Low Interest in Commercial Properties in Central Eastern Europe

CBRE-logoCommercial real estate services firm CBRE has just released data that paints a bleak picture for commercial properties in Central Eastern Europe, Poland and Russia being the two exceptions. The company’s latest report shows a 35% decrease in overall commercial real estate investment across CEE in 2012, with only 7.4 billion euros in total investments in this region. While Poland and Russia are the two most promising markets, investments still dropped 20% compared to 2011.

The report shows a great contrast between prime assets in key locations and the rest of CEE countries, the difference only getting bigger. Quality asset in Warsaw, Moscow and Prague are quite attractive, while the rest of the CEE region shows extremely feeble interest when it comes to commercial real estate investments.

Offices are the most liquid segment, amounting for 44% of the volume, according to the report, but that is due to a low supply in quality retail assets. The industrial segment is also showing some increase in investment interest, a trend to watch in 2013.

“Due to high levels of vacancy and relatively low net absorption in recent years, investment in the office segment in Prague has remained low. Prime assets are in demand, however, and are proving difficult to obtain,” said Jos Tromp, Head of CEE Research & Consultancy, CBRE. “The purchase of City Green Court by Deka from Skanska for around €54 million confirmed the prime yield levels quoted for Prague. In Warsaw more offices were traded during 2012; however, investors have also started to price in the risk of vacancy increasing over the next 12-18 months.”

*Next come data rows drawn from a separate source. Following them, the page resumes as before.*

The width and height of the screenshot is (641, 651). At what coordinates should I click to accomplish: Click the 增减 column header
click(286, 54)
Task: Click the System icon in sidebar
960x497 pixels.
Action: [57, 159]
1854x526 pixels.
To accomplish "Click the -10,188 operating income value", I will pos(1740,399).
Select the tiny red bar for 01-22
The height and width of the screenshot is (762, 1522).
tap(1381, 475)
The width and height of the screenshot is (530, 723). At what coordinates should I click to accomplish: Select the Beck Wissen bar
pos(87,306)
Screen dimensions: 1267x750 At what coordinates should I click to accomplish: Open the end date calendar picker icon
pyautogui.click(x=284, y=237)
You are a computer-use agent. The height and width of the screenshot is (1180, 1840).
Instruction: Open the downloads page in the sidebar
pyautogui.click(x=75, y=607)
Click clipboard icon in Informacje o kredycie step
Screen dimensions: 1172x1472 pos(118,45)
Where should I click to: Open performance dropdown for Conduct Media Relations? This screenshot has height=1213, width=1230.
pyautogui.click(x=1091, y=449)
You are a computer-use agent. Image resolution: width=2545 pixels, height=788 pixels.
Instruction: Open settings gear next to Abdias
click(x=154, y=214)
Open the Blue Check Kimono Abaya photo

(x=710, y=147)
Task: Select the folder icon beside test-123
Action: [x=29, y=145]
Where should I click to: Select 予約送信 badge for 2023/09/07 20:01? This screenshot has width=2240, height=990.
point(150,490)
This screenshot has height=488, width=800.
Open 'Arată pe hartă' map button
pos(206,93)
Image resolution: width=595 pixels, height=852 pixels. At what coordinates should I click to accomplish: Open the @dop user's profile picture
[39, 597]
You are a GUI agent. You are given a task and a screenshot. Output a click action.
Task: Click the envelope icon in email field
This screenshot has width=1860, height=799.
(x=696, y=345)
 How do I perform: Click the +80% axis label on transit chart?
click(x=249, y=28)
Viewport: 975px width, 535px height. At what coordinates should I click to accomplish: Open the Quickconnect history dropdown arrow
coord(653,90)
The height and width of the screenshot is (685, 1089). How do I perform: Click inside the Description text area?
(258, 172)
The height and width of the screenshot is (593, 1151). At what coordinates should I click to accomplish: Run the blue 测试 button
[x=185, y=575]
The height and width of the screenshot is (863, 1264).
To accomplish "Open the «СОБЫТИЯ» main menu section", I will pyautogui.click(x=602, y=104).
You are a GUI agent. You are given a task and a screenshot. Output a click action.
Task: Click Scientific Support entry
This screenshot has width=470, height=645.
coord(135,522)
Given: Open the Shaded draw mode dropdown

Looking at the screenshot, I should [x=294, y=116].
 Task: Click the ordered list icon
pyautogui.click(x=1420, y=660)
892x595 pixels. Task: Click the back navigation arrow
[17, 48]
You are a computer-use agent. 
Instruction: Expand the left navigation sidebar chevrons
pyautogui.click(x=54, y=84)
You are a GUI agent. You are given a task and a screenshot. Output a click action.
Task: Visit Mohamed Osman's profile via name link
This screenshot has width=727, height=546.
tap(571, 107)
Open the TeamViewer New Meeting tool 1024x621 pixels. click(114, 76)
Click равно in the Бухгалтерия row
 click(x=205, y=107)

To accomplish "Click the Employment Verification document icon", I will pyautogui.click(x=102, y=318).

Mike Atwell, Head of CEE Capital Markets, CBRE, added:

“With the pricing of prime office assets relatively stable in most segments and markets, thus far pricing for secondary offices – even in the most liquid cities – has moved by at least 75-100 basis points to date. Some investors have started to show interest for value-add opportunities in prime office locations in order to pro-actively prepare for the anticipated increasing vacancy. The yield gap between prime offices in the capital and regional cities amounts to around 150 bps. Generally the gap between prime and secondary is expected to increase through to the end of 2013.”